2022-07-14 13:01:01
На прошлой неделе активно обсуждались две новости, характеризующие происходящие в России политические процессы: смерть ученого Дмитрия Колкера в СИЗО и экстренный призыв в армию хоккеиста Ивана Федотова. Кажется странным, что политические элиты посылают такие угрожающие сигналы тем, кто в нынешних условиях может дать "хлеба" (импортозамещение) и "зрелищ". Но по моему мнению, ничего удивительного здесь нет. Такие эксцессы на местах — это индикаторы низкого уровня управляемости самой политической системы (в политологии —
governability).
Чтобы пояснить свою позицию, начну издалека. Сложности изучения и типологизации политических режимов, особенно авторитарных, кроются в том, что они несмотря на множество общих черт могут значительно различаться в деталях.

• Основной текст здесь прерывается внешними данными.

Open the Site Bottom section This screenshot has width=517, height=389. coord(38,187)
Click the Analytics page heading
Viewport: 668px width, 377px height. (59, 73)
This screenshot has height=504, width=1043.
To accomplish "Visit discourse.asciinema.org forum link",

Именно поэтому ученые сходятся, что в России консолидировался авторитаризм, но при этом продолжают дискутировать о том, как он проявляется в разных аспектах. Кроме того, некоторую сложность привносит и терминология, о которой спорят исследователи. А уж неспециалистов такие дискуссии еще больше запутывают.

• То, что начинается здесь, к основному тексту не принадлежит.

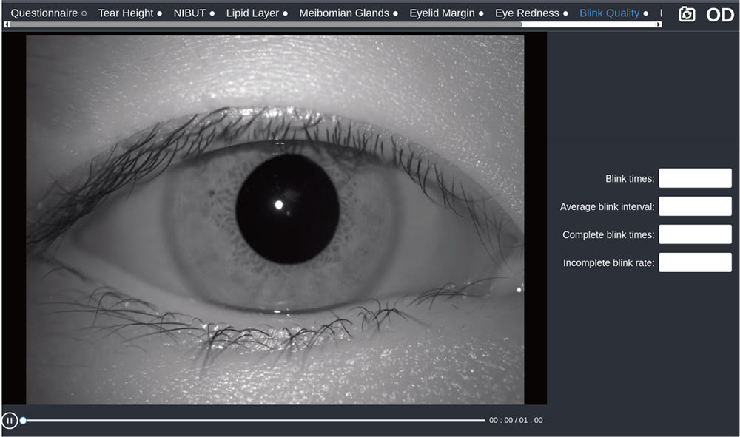Focus the Average blink interval field
The height and width of the screenshot is (437, 740).
pos(695,206)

Например, в академических кругах регулярно обсуждается то, как российские элиты осуществляют стратегическое управление. Часто в этом контексте используется термин
диктатура. С одной стороны, он достаточно точно описывает природу режима. Но в то же время сильно сужает понимание того, как принимаются и реализуются решения: будто у них один централизованный источник. И действительно сложившийся политический режим очень похож на жестко централизованную структуру, где нет разделения властей, реального федерализма, политической конкуренции и смены элит, и где институт суперпрезидента подчинил себе всю власть. Однако мой тезис заключается в том, что элитная верхушка лишь принимает ключевые решения, но имеет ограниченные возможности для контроля их имплементации, а итоговый дизайн политик и самой системы (её норм и практик) складывается под существенным влиянием средних и нижних этажей политико-управленческой конструкции.

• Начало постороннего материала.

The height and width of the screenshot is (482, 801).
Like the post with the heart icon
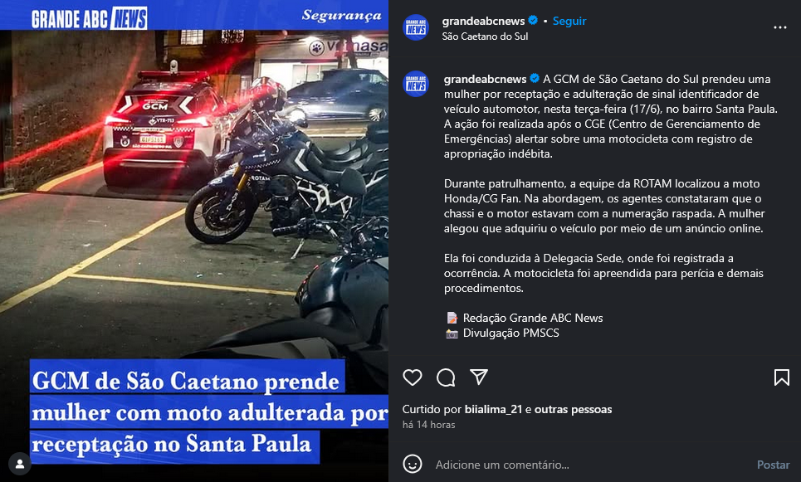click(x=413, y=377)
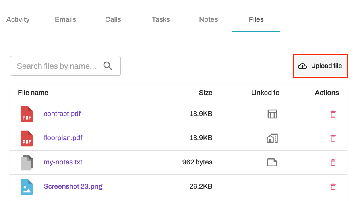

Да, на начальном этапе политический режим складывался в контексте построения вертикали власти, в том числе с целью повышения управляемости. Но если взглянуть на сложившуюся вертикаль с институциональной точки зрения, то ее ориентация на извлечение ренты обусловила "пористость" этого института, имеющего сетевую природу. Включаемые в структуру управления и извлечения ренты индивиды на правах патронов постепенно кооптировали в нее своих клиентов и родственников. Последовавшая размытость границ иерархии в итоге привела снижению управляемости.
Поддержание высокого уровня управляемости в условиях усложнения структуры и размытия институциональных границ возможно посредством децентрализации, делегирования полномочий и внедрения координационных механизмов управления вместо директивных. Но это работает лишь в том случае, если существуют четкие нормы и правила. В нашем же случае механизмы управления посредством права (
rule by law), которые режим использовал в публичном управлении, благодаря "пористости" проникли и внутрь самой системы. Верхние этажи элиты координируют деятельность нижних посредством сигналов, которые управляемые трактуют достаточно широко и часто действуют угадывая желания начальства и пытаясь параллельно преследовать свои интересы. Например, чтобы получить "палку" за поимку "шпиона", которому все равно скоро помирать из-за терминальной стадии рака, или наказать спортсмена за то, что слишком борзый и вообще хочет слинять в Америку.
Так что элиты, конечно, несут ответственность за ту систему, которую построили, за ее неуправляемость и за эксцессы, которые она генерирует. Но во-первых, это ситуативный дизайн, а не тот, который они стратегически хотели сформировать. А во-вторых, управляемость и устойчивость этой конструкции под большим сомнением. Она может рухнуть в любой момент.